Мириамель не хотела прекращать грести, поэтому монах любезно подносил кусок к ее рту между гребками. Его комический вид, когда он отшатнулся при очередном взмахе весел, заставил ее рассмеяться, и сухая корочка застряла у нее в горле. Кадрах постучал ей по спине и дал глоток воды.

– Довольно, леди. Вам придется остановиться и поесть нормально. Это было бы насмешкой над милостью Божьей – убежать от килп и сотен других опасностей и умереть, подавившись куском хлеба. – Он критически наблюдал, как она ела. – Вы ко всему еще и худая. Девушка в вашем возрасте должна быть упитанной. Что вы ели на этом проклятом корабле?

– То, что мне приносила Ган Итаи. Последнюю неделю я не могла сидеть за одним столом с этим… человеком. – Она отогнала очередную волну отчаяния и, вместо того чтобы расплакаться, негодующе помахала горбушкой хлеба. – Но посмотри на себя! Ты скелет – хорошенький собеседник! – Она втолкнула кусок сыра, который он дал ей, обратно ему в руку. – Съешь это!

– Хотел бы я иметь кувшинчик вина! – Кадрах запил кусок маленьким глотком воды. – Во имя золотых волос Эйдона! Несколько глоточков пирруинского красного сделали бы чудеса!

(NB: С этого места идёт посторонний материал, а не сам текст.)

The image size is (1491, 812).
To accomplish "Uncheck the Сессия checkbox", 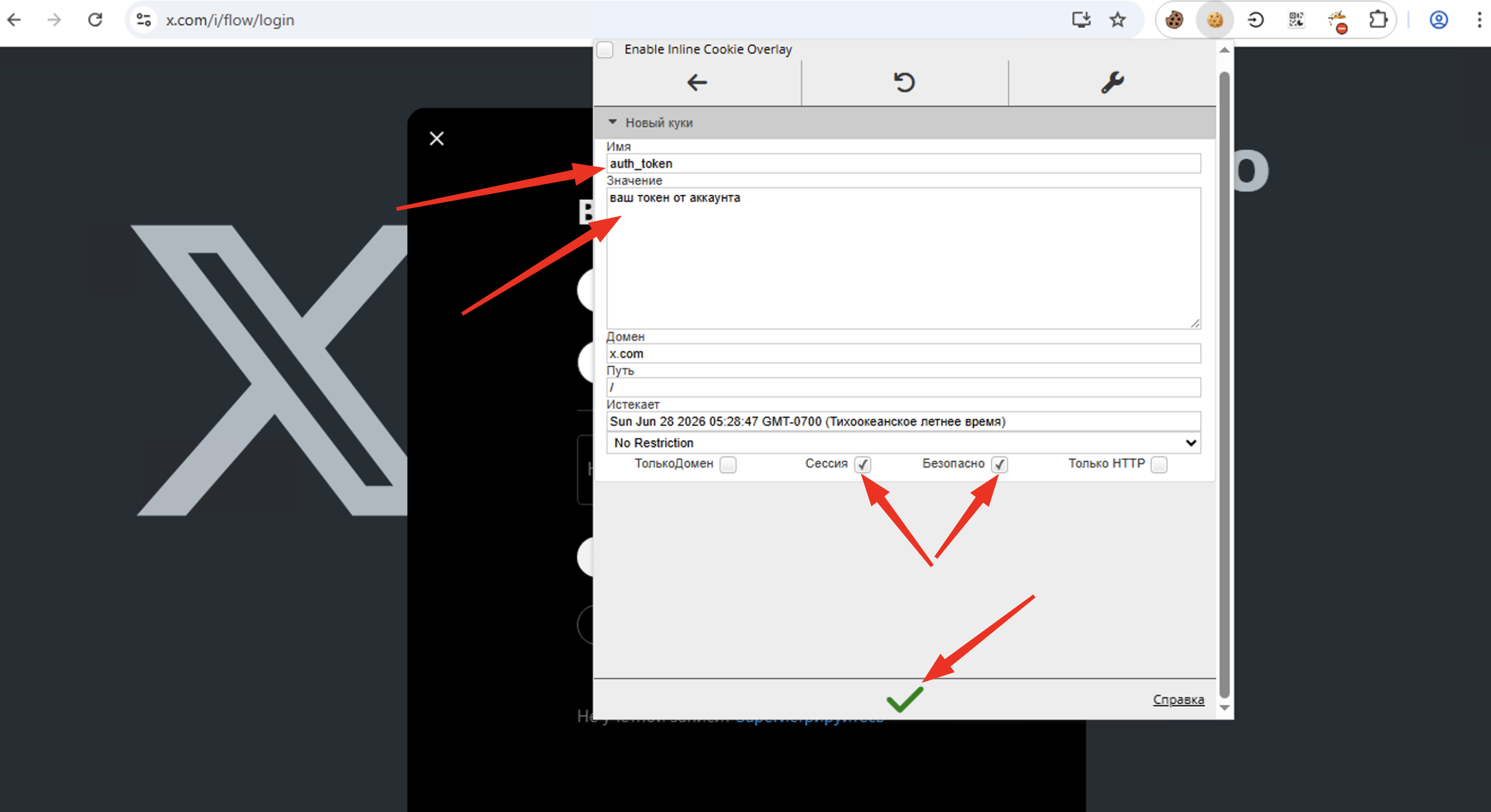I will coord(862,464).
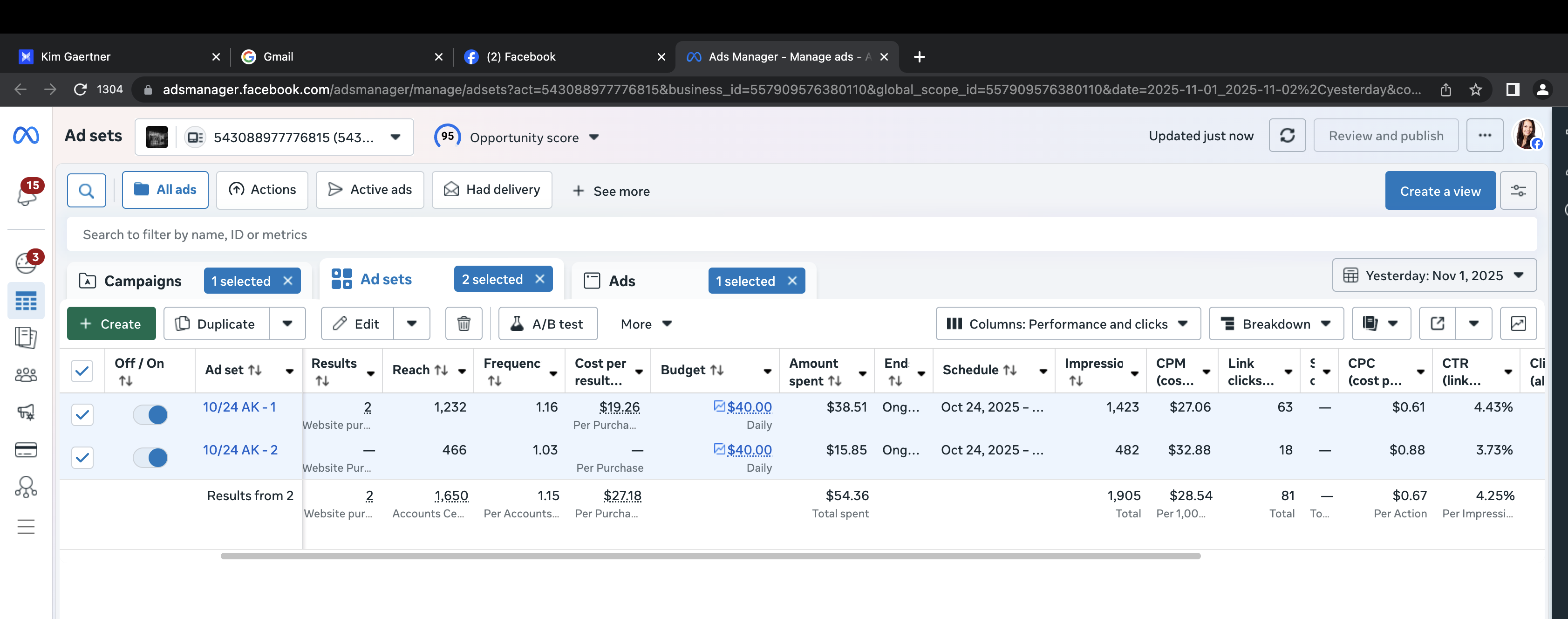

– Но у тебя его нет, – раздраженно ответила Мириамель, – и не будет в течение… в течение долгого времени. Так что лучше придумай что-нибудь другое. И скажи мне, куда мы должны идти, по твоему мнению? У тебя действительно есть какая-нибудь идея? – Она облизнула пальцы, потянулась, так что заболели ее натруженные мышцы, и взяла весла. – И расскажи мне что-нибудь еще – что хочешь. Развлекай меня. – Она возобновила свои ритмические взмахи.

Некоторое время плеск весел был единственным звуком, кроме ровного рокота моря.

– Есть место, – сказал Кадрах. – Это трактир… гостиница, я думаю. В Кванитупуле.

– Город на болоте? – подозрительно спросила Мириамель. – С какой стати нам идти туда? А если уж идти, то какая разница, в каком трактире остановиться? Там что, такое уж хорошее вино?

Монах принял вид оскорбленного достоинства:

– Моя леди, вы ошибаетесь во мне. – Лицо его посерьезнело. – Нет, я предлагаю это, потому что там можно найти убежище в эти опасные времена и потому что вас собирался послать туда Диниван.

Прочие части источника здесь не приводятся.